▸ Objectifs:
A – Relevez toutes les plateformes en ligne nommées dans l'article sur l'incipit.
B – D'après l'article sur l'incipit, depuis combien de temps Madame Vauquier tient-elle sa pension bourgeoise ?
C – Poursuivez l'article sur l'incipit à la suite de sa dernière phrase.

▸ Extrait présenté:
┌──

Un incipit qui percute : accrocher le lecteur dès la première phrase

Préambule
J'ai commencé il y a quelques jours la première réécriture de ma nouvelle en cours, et, dans ce contexte, j'ai prévu de consacrer beaucoup de temps et d'énergie à travailler l'incipit (les premières phrases de mon histoire). Mon objectif ? Accrocher le lecteur le plus tôt possible. C'est un sujet sur lequel beaucoup d'auteurs et d'éditeurs se sont penchés, et je vais tenter de synthétiser leurs conclusions, les outils et les techniques qu'ils ont identifié pour atteindre ce but.
Mais avant cela, question rhétorique : pourquoi est-ce important d’accrocher le lecteur le plus tôt possible ?
De l'importance d'accrocher le lecteur le plus tôt possible
Vous le savez peut-être, la concurrence est de plus en plus rude dans le milieu de la littérature. Rien à voir avec la situation du siècle dernier. L'offre n'a jamais été aussi fournie (et l'IA générative n'arrange rien). À moins d'écrire des histoires pour un genre de niche peu loti, il y a fort à parier que les potentiels lecteurs d'un auteur doivent choisir quoi lire parmi une profusion de textes. Et que fait un lecteur ou un spectateur lorsqu'il a à sa disposition une abondance de divertissements, mais une quantité de temps et d'attention très limitée ? Il zappe. Il zappe très vite. Ce qui est flagrant sur TikTok, Instagram, YouTube ou la télévision de l'Ancien Monde, peut parfaitement s'appliquer à la littérature. C'est encore plus vrai si vous publiez des textes sur une plateforme type Wattpad ou si vous tentez l'aventure de l'auto-publication sur Amazon.
Autrefois, il était fréquent de débuter une histoire en assommant le lecteur de descriptions géographiques, de descriptions du contexte social, géopolitique ou historique avant d'entrer dans le vif du sujet. Voici un exemple qui illustre bien ceci :
Madame Vauquier, née de Conflans, est une vieille femme qui, depuis quarante ans, tient à Paris une pension bourgeoise établie rue Neuve-Sainte Geneviève, entre le quartier latin et le faubourg Saint-Marceau — Honoré de Balzac, Le Père Goriot
Cette première phrase nous donne un personnage et un contexte, mais elle ne nous donne aucune indication sur le genre d'histoire qui va être raconté. Personnellement, en la lisant, je ne me demande pas ce qui va arriver ensuite. Je ne me sens pas du tout engagé.

└──

▸ Lignes fournies:
┌──

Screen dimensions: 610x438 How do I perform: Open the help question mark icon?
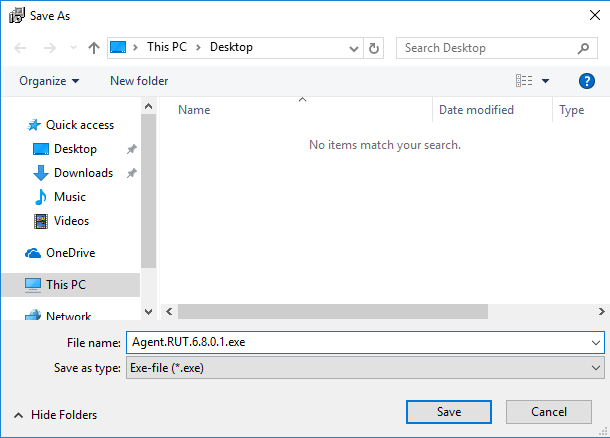(587, 81)
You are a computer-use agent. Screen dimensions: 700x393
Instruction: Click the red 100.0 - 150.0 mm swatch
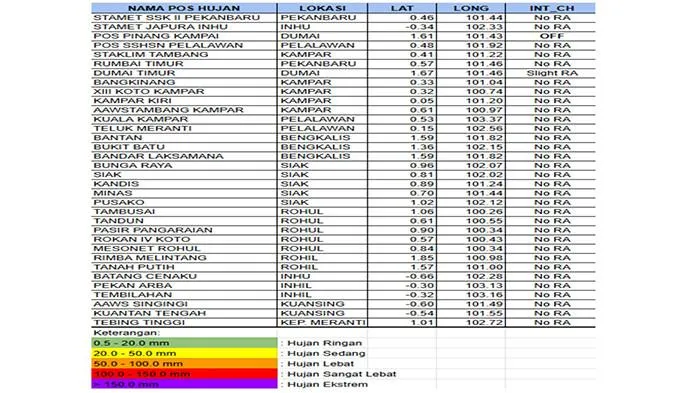click(x=184, y=374)
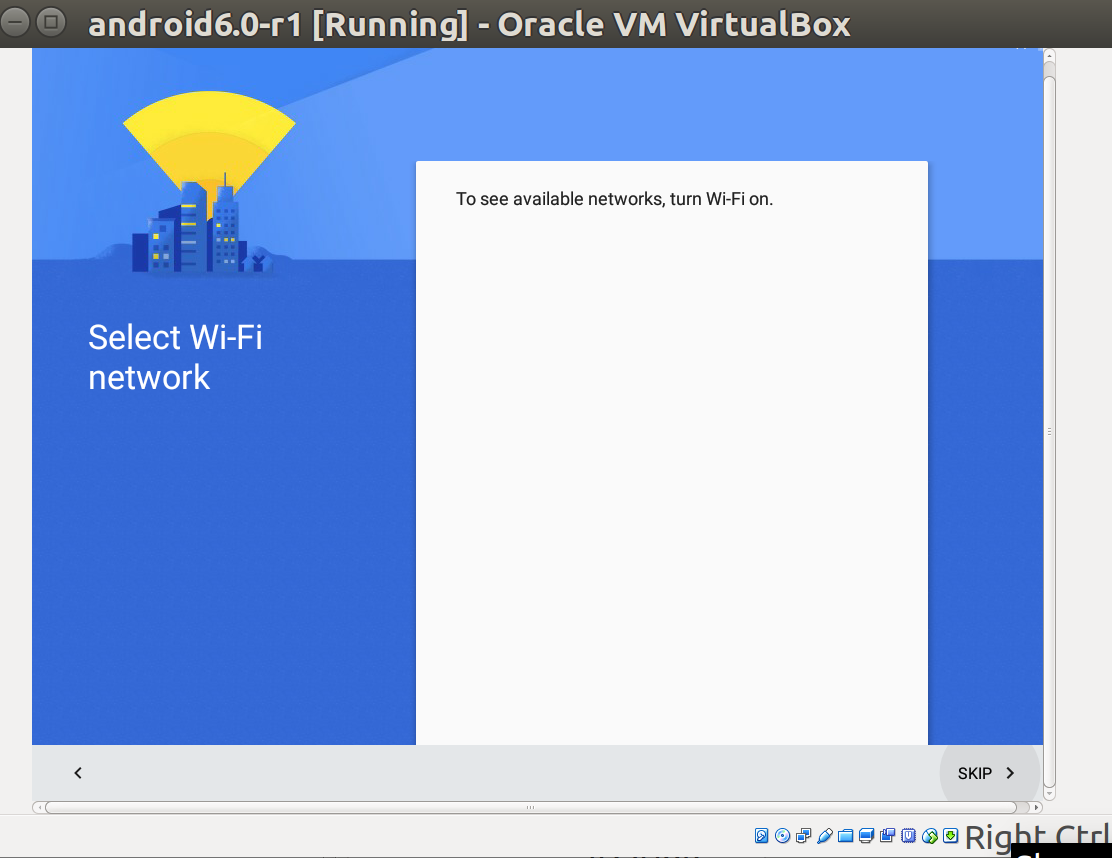Open the optical disc drive icon
The height and width of the screenshot is (858, 1112).
(782, 836)
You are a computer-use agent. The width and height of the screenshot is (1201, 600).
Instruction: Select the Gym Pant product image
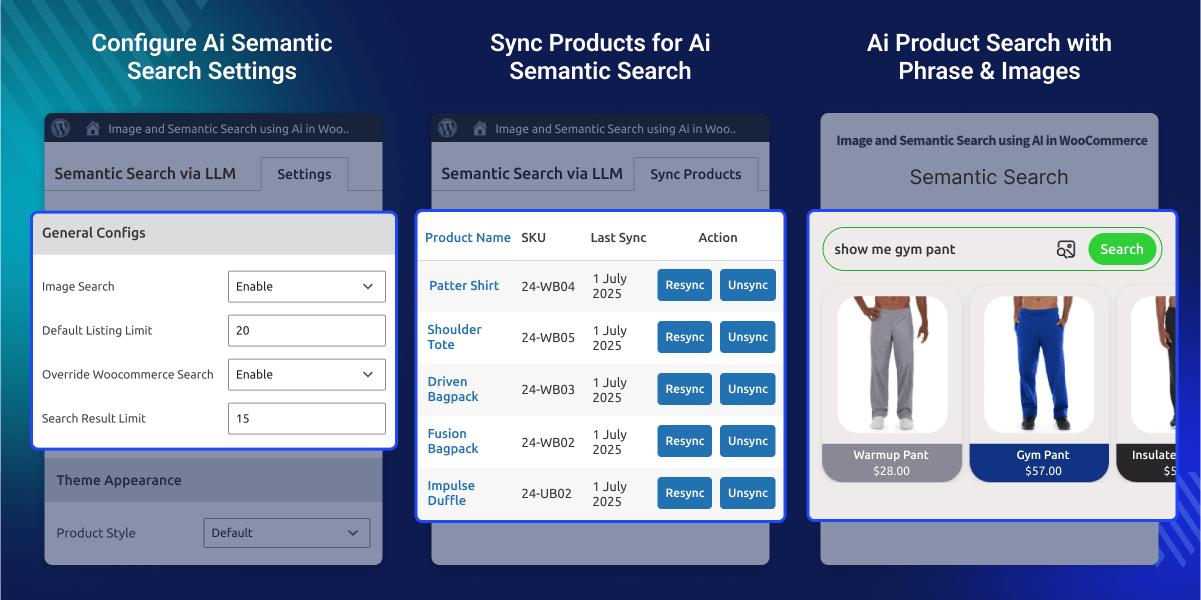tap(1039, 364)

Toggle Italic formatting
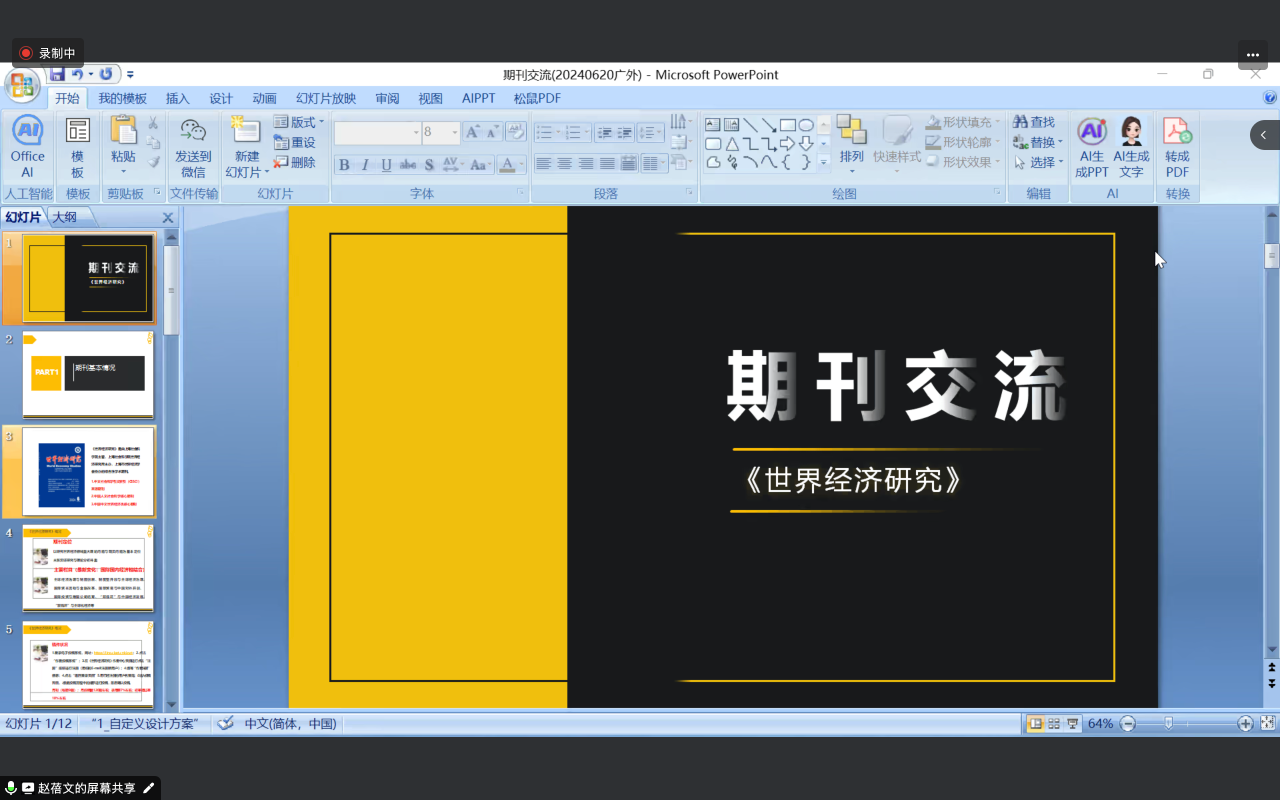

└──

▸ Résultats finaux:
A – TikTok, Instagram, YouTube, Wattpad, Amazon

B – Depuis quarante ans.

C –
Stanley Fish, universitaire et théoricien de la littérature américain renommé, a rapporté en 2007 dans un éditorial du New York Times l'expérience suivante : n'ayant que quelques minutes avant le décollage de son avion et n'ayant rien à lire, il décida de choisir un livre dans une librairie en ne lisant que la première phrase. Voici celle qui a gagné :
Joe Campbell, eleven years old at the time, began his descent into murder with a bus ride — Elizabeth George, What Came Before He Shot Her
Je ne sais pas vous, mais moi, elle me fait me poser des questions, elle me donne envie de lire la suite.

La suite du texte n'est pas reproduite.